Data listing below:

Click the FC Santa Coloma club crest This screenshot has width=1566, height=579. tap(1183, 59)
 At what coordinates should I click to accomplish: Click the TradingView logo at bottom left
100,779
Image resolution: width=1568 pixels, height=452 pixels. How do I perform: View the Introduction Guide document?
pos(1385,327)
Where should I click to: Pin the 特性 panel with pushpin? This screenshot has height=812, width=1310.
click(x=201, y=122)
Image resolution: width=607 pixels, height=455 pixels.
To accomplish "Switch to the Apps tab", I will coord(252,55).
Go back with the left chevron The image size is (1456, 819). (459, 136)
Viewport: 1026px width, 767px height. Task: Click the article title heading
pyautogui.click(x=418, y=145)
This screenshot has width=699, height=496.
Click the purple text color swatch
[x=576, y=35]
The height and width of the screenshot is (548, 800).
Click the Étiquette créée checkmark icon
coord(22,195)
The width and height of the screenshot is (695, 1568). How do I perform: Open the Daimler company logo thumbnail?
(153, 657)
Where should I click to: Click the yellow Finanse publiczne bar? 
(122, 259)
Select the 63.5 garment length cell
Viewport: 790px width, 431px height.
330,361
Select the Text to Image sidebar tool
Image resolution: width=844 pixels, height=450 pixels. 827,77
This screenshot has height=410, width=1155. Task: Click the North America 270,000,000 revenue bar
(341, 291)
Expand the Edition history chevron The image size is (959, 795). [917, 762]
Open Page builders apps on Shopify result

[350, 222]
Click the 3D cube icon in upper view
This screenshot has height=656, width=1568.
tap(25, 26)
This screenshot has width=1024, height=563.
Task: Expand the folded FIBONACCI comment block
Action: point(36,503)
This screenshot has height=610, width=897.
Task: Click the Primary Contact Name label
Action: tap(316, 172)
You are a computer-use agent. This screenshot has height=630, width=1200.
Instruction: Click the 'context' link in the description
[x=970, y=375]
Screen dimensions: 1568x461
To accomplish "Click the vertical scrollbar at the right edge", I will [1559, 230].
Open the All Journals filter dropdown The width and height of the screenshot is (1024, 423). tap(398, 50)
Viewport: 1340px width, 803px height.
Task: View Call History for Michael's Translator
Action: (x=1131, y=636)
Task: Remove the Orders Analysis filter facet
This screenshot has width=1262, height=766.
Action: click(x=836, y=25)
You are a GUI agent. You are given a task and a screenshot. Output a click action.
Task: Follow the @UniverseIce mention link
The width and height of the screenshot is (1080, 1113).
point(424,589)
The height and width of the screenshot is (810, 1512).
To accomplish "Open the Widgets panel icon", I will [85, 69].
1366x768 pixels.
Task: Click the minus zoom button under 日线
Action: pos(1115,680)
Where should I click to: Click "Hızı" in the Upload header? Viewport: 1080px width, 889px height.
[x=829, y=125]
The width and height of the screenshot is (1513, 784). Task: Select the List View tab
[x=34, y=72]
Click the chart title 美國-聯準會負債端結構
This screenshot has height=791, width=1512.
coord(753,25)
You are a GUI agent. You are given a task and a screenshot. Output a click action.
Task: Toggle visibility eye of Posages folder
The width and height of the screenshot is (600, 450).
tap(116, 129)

End of Data listing.

Problem description:
State the number of lines in the data above that include the word "size", leaving out any other words.

Task solution:
2